- EXERCISE PROMPT -
Repeat exactly the lines that run from the one containing "Open the Query" to the end of the data, and leave out all others.

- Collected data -
+++

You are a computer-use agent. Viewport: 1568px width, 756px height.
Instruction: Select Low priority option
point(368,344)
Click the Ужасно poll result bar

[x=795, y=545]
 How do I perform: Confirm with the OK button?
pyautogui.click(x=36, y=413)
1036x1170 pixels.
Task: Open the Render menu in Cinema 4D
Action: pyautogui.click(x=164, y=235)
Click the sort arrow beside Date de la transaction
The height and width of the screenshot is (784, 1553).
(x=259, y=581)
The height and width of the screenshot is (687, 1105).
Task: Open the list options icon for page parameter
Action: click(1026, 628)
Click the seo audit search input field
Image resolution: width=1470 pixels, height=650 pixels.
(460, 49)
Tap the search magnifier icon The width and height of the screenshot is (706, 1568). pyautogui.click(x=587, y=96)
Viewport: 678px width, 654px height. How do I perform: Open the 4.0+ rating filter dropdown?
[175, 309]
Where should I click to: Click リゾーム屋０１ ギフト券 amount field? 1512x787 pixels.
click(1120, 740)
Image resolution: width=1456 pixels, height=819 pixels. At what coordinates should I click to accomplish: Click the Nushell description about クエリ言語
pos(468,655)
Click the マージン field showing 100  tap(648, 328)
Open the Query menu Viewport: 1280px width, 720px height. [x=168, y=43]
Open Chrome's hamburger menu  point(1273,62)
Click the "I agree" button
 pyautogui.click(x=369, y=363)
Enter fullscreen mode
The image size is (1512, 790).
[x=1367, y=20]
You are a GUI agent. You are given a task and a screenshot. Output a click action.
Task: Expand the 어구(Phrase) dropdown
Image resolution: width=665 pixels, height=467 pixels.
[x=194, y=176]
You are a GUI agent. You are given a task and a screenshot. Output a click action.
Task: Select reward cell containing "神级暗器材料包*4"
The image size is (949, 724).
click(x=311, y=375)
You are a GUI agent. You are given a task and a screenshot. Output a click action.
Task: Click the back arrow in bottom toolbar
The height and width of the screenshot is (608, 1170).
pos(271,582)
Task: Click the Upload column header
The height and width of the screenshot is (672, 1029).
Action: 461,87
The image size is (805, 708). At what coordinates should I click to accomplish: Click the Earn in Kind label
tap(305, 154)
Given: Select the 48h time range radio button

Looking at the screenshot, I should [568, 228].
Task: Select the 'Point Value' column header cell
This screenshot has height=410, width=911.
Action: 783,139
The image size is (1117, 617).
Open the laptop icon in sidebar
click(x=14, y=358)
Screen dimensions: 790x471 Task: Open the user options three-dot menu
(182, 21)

+++

- WRITTEN REPLY -
Open the Query menu Viewport: 1280px width, 720px height. [x=168, y=43]
Open Chrome's hamburger menu  point(1273,62)
Click the "I agree" button
 pyautogui.click(x=369, y=363)
Enter fullscreen mode
The image size is (1512, 790).
[x=1367, y=20]
You are a GUI agent. You are given a task and a screenshot. Output a click action.
Task: Expand the 어구(Phrase) dropdown
Image resolution: width=665 pixels, height=467 pixels.
[x=194, y=176]
You are a GUI agent. You are given a task and a screenshot. Output a click action.
Task: Select reward cell containing "神级暗器材料包*4"
The image size is (949, 724).
click(x=311, y=375)
You are a GUI agent. You are given a task and a screenshot. Output a click action.
Task: Click the back arrow in bottom toolbar
The height and width of the screenshot is (608, 1170).
pos(271,582)
Task: Click the Upload column header
The height and width of the screenshot is (672, 1029).
Action: 461,87
The image size is (805, 708). At what coordinates should I click to accomplish: Click the Earn in Kind label
tap(305, 154)
Given: Select the 48h time range radio button

Looking at the screenshot, I should [568, 228].
Task: Select the 'Point Value' column header cell
This screenshot has height=410, width=911.
Action: 783,139
The image size is (1117, 617).
Open the laptop icon in sidebar
click(x=14, y=358)
Screen dimensions: 790x471 Task: Open the user options three-dot menu
(182, 21)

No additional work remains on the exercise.